Le chapitre qui suit aborde des thématiques difficiles et des scènes dures. Âme sensible, s'abstenir.
ALYSSA
Elle tenait la main de Seïa, fermement, ses ongles enfoncés dans la paume de la camériste. Pour ce soir, Alyssa avait refusé que son amie s'occupe d'elle, que les souvenirs liés à leur histoire soient entachés de l'horreur qui soufflait ses mauvais présages. Les doigts dans ses cheveux étaient bien moins précis mais tout aussi doux alors qu'ils remontaient les boucles, qu'ils enroulaient les mèches et glissaient entre chacune des perles d'argents, laissant la chevelure d'Alyssa se transformer lentement en une nuit d'étoiles. Elle aurait préféré que rien ne soit fait de la sorte, qu'elle remonte l'allée du temple au bras de son père dans une robe trop simple qu'elle aurait brûlé dès le petit jour revenu. Mais les Adiant ne lui avaient pas laissé le choix. Même si c'était un vatner qu'elle épousait ce soir, elle garderait son rang. Alyssa en hurlait de rage devant cette injustice. Elle avait envie de frapper, de mordre avec fureur, de se débattre et de s'enfuir. Elle voulait faire disparaitre la morgue sur le visage de son futur époux, bander les yeux des griffons qui veillaient sur Port Muaer, jeter au visage de son père tous les mots qui hurlaient dans son esprit, toute la trahison qui était la sienne.

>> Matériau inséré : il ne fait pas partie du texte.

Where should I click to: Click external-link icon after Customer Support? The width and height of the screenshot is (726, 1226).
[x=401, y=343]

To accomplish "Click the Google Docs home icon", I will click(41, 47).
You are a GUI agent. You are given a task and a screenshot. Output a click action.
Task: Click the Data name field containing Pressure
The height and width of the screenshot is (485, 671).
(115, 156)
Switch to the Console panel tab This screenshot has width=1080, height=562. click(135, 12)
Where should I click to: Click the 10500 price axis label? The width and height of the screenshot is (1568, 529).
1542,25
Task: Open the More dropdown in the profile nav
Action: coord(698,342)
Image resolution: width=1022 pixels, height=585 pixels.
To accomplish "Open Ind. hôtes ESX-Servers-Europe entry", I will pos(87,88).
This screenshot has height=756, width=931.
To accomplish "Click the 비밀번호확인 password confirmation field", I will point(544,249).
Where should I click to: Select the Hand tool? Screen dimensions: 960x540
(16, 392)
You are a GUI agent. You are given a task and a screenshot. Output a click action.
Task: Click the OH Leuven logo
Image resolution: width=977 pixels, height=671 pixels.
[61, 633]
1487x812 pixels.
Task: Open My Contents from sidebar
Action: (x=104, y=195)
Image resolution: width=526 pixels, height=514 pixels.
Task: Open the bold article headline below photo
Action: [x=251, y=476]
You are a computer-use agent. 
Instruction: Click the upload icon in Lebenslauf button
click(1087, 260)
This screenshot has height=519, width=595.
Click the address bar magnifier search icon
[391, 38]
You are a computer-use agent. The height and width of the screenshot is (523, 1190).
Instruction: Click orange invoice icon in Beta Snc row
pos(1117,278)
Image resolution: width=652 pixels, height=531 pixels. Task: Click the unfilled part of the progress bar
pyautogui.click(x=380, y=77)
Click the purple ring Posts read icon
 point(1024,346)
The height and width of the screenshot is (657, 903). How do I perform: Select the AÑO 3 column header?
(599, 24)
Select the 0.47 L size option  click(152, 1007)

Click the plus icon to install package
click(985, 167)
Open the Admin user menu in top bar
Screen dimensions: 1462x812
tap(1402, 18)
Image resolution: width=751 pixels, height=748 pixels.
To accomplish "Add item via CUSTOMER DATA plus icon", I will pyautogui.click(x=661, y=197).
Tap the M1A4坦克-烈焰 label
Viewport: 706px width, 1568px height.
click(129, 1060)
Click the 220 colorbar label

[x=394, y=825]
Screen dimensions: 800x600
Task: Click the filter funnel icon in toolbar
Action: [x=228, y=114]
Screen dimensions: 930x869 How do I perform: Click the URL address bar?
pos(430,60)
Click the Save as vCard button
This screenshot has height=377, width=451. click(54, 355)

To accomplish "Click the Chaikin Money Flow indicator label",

Mais elle se contentait du silence, comme la jeune fille bien élevée qu'elle devait être.
On lui demanda de fermer les yeux et elle s'acquitta, heureuse de s'arracher à son reflet. Ses paupières furent recouvertes de pigment d'onyx, ses cils allongés de cire d'abeille et son teint rehaussé par de la poudre de coquillage, d'une blancheur pailletée qui masquait les tâches de son. D'une main habille, la camériste ourla ses lèvres d'une peinture que les artistes avaient réussi à voler aux roses et lorsque le pinceau s'éloigna de ses lippes, Alyssa refusa d'ouvrir les yeux. Elle s'était imaginée mariée quelque fois. Vieux ou jeune, beau ou laid, grand ou frêle. Mais jamais elle n'aurait pu croire que son père trahirait le sang des Adiant qui coulaient dans leurs veines et l'offrirait à un barbare aux coutumes sanglantes. Les griffons devaient hurler d'une rage si forte derrière les épais murs du château.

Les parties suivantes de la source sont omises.